Start of Block

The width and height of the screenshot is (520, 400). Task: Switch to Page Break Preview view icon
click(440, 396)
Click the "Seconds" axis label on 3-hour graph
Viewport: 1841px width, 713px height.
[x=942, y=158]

End of Block

» Work to be completed:
The answer must restate all of the entries exactly.

» Result:
The width and height of the screenshot is (520, 400). Task: Switch to Page Break Preview view icon
click(440, 396)
Click the "Seconds" axis label on 3-hour graph
Viewport: 1841px width, 713px height.
[x=942, y=158]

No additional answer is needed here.